Data entries
────────────────

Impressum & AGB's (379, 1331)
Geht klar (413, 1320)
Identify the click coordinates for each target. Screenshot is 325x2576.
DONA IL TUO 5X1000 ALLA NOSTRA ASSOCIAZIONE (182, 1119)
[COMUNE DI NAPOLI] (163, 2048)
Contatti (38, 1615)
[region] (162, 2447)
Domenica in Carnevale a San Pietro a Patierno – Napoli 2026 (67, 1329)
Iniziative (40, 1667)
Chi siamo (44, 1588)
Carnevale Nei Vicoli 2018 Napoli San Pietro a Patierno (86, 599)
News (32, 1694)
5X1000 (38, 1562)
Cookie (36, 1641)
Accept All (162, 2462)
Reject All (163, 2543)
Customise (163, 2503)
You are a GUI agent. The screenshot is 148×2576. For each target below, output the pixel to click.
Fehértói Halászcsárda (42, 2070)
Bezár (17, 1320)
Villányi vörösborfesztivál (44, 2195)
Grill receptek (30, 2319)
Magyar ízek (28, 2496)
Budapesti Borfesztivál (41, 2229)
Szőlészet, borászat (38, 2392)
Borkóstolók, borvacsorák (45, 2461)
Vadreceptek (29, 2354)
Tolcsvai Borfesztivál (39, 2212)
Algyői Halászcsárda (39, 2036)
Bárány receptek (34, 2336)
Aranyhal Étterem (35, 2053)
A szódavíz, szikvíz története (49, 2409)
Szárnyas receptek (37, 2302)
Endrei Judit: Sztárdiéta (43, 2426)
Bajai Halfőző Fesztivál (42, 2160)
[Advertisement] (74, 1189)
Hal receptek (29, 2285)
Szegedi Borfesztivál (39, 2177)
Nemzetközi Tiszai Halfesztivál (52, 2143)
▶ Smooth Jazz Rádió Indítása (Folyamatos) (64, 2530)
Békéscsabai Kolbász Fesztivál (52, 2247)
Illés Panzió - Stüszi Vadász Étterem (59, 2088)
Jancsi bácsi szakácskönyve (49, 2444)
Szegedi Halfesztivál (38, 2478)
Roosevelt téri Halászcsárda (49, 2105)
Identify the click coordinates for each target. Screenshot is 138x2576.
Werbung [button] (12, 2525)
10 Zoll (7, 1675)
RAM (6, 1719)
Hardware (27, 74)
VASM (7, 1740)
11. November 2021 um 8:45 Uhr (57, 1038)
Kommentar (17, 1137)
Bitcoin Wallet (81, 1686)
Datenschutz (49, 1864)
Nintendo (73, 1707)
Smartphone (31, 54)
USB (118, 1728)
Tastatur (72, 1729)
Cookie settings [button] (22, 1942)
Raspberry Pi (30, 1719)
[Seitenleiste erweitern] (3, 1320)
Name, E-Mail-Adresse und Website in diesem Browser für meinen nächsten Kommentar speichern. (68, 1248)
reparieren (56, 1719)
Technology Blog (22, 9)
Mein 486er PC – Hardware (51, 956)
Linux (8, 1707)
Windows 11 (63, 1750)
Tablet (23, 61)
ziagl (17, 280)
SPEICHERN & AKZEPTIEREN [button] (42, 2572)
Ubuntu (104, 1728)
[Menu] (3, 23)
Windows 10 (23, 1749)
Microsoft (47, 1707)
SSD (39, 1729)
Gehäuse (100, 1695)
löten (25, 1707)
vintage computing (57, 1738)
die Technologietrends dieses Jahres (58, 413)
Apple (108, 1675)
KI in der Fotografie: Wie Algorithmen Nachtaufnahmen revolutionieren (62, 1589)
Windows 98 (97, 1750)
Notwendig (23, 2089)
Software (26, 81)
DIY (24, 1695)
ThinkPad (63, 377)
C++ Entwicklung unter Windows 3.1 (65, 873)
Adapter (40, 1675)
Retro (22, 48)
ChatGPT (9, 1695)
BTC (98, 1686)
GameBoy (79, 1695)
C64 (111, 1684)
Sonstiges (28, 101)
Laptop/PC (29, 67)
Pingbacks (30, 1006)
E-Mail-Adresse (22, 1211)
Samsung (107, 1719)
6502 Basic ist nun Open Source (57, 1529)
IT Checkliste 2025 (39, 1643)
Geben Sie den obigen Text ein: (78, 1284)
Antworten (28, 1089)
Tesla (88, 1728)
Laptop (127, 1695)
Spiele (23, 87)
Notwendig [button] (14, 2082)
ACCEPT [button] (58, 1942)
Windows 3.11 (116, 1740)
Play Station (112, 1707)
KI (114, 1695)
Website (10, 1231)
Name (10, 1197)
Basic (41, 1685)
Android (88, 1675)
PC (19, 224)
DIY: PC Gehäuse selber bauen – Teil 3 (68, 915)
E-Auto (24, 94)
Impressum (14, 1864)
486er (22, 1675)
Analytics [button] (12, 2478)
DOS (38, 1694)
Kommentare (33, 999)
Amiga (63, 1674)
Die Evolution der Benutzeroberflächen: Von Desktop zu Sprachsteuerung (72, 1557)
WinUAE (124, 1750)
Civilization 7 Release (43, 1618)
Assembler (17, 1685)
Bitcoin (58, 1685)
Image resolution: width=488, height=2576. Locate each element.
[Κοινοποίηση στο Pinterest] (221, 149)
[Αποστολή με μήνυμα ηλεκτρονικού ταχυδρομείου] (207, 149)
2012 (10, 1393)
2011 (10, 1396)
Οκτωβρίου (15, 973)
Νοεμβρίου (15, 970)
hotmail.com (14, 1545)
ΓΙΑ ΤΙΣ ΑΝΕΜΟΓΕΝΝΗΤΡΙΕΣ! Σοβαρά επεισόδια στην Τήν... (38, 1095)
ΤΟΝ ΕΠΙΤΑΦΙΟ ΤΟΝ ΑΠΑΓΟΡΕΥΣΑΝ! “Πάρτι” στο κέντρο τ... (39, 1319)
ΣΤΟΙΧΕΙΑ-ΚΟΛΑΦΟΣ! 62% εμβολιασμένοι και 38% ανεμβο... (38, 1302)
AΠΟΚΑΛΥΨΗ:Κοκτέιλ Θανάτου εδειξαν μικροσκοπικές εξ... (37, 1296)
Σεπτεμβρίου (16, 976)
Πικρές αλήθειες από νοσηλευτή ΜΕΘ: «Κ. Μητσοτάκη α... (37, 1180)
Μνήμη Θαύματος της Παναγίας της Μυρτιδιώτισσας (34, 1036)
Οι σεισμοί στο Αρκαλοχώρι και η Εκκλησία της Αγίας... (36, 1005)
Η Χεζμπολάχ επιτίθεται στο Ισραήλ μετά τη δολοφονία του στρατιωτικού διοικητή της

────────────────

__WHAT YOU WILL DO__.
Repeat each of the entries exactly as written.

__RESULT__.
Impressum & AGB's (379, 1331)
Geht klar (413, 1320)
Identify the click coordinates for each target. Screenshot is 325x2576.
DONA IL TUO 5X1000 ALLA NOSTRA ASSOCIAZIONE (182, 1119)
[COMUNE DI NAPOLI] (163, 2048)
Contatti (38, 1615)
[region] (162, 2447)
Domenica in Carnevale a San Pietro a Patierno – Napoli 2026 (67, 1329)
Iniziative (40, 1667)
Chi siamo (44, 1588)
Carnevale Nei Vicoli 2018 Napoli San Pietro a Patierno (86, 599)
News (32, 1694)
5X1000 (38, 1562)
Cookie (36, 1641)
Accept All (162, 2462)
Reject All (163, 2543)
Customise (163, 2503)
You are a GUI agent. The screenshot is 148×2576. For each target below, output the pixel to click.
Fehértói Halászcsárda (42, 2070)
Bezár (17, 1320)
Villányi vörösborfesztivál (44, 2195)
Grill receptek (30, 2319)
Magyar ízek (28, 2496)
Budapesti Borfesztivál (41, 2229)
Szőlészet, borászat (38, 2392)
Borkóstolók, borvacsorák (45, 2461)
Vadreceptek (29, 2354)
Tolcsvai Borfesztivál (39, 2212)
Algyői Halászcsárda (39, 2036)
Bárány receptek (34, 2336)
Aranyhal Étterem (35, 2053)
A szódavíz, szikvíz története (49, 2409)
Szárnyas receptek (37, 2302)
Endrei Judit: Sztárdiéta (43, 2426)
Bajai Halfőző Fesztivál (42, 2160)
[Advertisement] (74, 1189)
Hal receptek (29, 2285)
Szegedi Borfesztivál (39, 2177)
Nemzetközi Tiszai Halfesztivál (52, 2143)
▶ Smooth Jazz Rádió Indítása (Folyamatos) (64, 2530)
Békéscsabai Kolbász Fesztivál (52, 2247)
Illés Panzió - Stüszi Vadász Étterem (59, 2088)
Jancsi bácsi szakácskönyve (49, 2444)
Szegedi Halfesztivál (38, 2478)
Roosevelt téri Halászcsárda (49, 2105)
Identify the click coordinates for each target. Screenshot is 138x2576.
Werbung [button] (12, 2525)
10 Zoll (7, 1675)
RAM (6, 1719)
Hardware (27, 74)
VASM (7, 1740)
11. November 2021 um 8:45 Uhr (57, 1038)
Kommentar (17, 1137)
Bitcoin Wallet (81, 1686)
Datenschutz (49, 1864)
Nintendo (73, 1707)
Smartphone (31, 54)
USB (118, 1728)
Tastatur (72, 1729)
Cookie settings [button] (22, 1942)
Raspberry Pi (30, 1719)
[Seitenleiste erweitern] (3, 1320)
Name, E-Mail-Adresse und Website in diesem Browser für meinen nächsten Kommentar speichern. (68, 1248)
reparieren (56, 1719)
Technology Blog (22, 9)
Mein 486er PC – Hardware (51, 956)
Linux (8, 1707)
Windows 11 (63, 1750)
Tablet (23, 61)
ziagl (17, 280)
SPEICHERN & AKZEPTIEREN [button] (42, 2572)
Ubuntu (104, 1728)
[Menu] (3, 23)
Windows 10 (23, 1749)
Microsoft (47, 1707)
SSD (39, 1729)
Gehäuse (100, 1695)
löten (25, 1707)
vintage computing (57, 1738)
die Technologietrends dieses Jahres (58, 413)
Apple (108, 1675)
KI in der Fotografie: Wie Algorithmen Nachtaufnahmen revolutionieren (62, 1589)
Windows 98 (97, 1750)
Notwendig (23, 2089)
Software (26, 81)
DIY (24, 1695)
ThinkPad (63, 377)
C++ Entwicklung unter Windows 3.1 (65, 873)
Adapter (40, 1675)
Retro (22, 48)
ChatGPT (9, 1695)
BTC (98, 1686)
GameBoy (79, 1695)
C64 (111, 1684)
Sonstiges (28, 101)
Laptop/PC (29, 67)
Pingbacks (30, 1006)
E-Mail-Adresse (22, 1211)
Samsung (107, 1719)
6502 Basic ist nun Open Source (57, 1529)
IT Checkliste 2025 (39, 1643)
Geben Sie den obigen Text ein: (78, 1284)
Antworten (28, 1089)
Tesla (88, 1728)
Laptop (127, 1695)
Spiele (23, 87)
Notwendig [button] (14, 2082)
ACCEPT [button] (58, 1942)
Windows 3.11 (116, 1740)
Play Station (112, 1707)
KI (114, 1695)
Website (10, 1231)
Name (10, 1197)
Basic (41, 1685)
Android (88, 1675)
PC (19, 224)
DIY: PC Gehäuse selber bauen – Teil 3 (68, 915)
E-Auto (24, 94)
Impressum (14, 1864)
486er (22, 1675)
Analytics [button] (12, 2478)
DOS (38, 1694)
Kommentare (33, 999)
Amiga (63, 1674)
Die Evolution der Benutzeroberflächen: Von Desktop zu Sprachsteuerung (72, 1557)
WinUAE (124, 1750)
Civilization 7 Release (43, 1618)
Assembler (17, 1685)
Bitcoin (58, 1685)
Image resolution: width=488, height=2576. Locate each element.
[Κοινοποίηση στο Pinterest] (221, 149)
[Αποστολή με μήνυμα ηλεκτρονικού ταχυδρομείου] (207, 149)
2012 (10, 1393)
2011 (10, 1396)
Οκτωβρίου (15, 973)
Νοεμβρίου (15, 970)
hotmail.com (14, 1545)
ΓΙΑ ΤΙΣ ΑΝΕΜΟΓΕΝΝΗΤΡΙΕΣ! Σοβαρά επεισόδια στην Τήν... (38, 1095)
ΤΟΝ ΕΠΙΤΑΦΙΟ ΤΟΝ ΑΠΑΓΟΡΕΥΣΑΝ! “Πάρτι” στο κέντρο τ... (39, 1319)
ΣΤΟΙΧΕΙΑ-ΚΟΛΑΦΟΣ! 62% εμβολιασμένοι και 38% ανεμβο... (38, 1302)
AΠΟΚΑΛΥΨΗ:Κοκτέιλ Θανάτου εδειξαν μικροσκοπικές εξ... (37, 1296)
Σεπτεμβρίου (16, 976)
Πικρές αλήθειες από νοσηλευτή ΜΕΘ: «Κ. Μητσοτάκη α... (37, 1180)
Μνήμη Θαύματος της Παναγίας της Μυρτιδιώτισσας (34, 1036)
Οι σεισμοί στο Αρκαλοχώρι και η Εκκλησία της Αγίας... (36, 1005)
Η Χεζμπολάχ επιτίθεται στο Ισραήλ μετά τη δολοφονία του στρατιωτικού διοικητή της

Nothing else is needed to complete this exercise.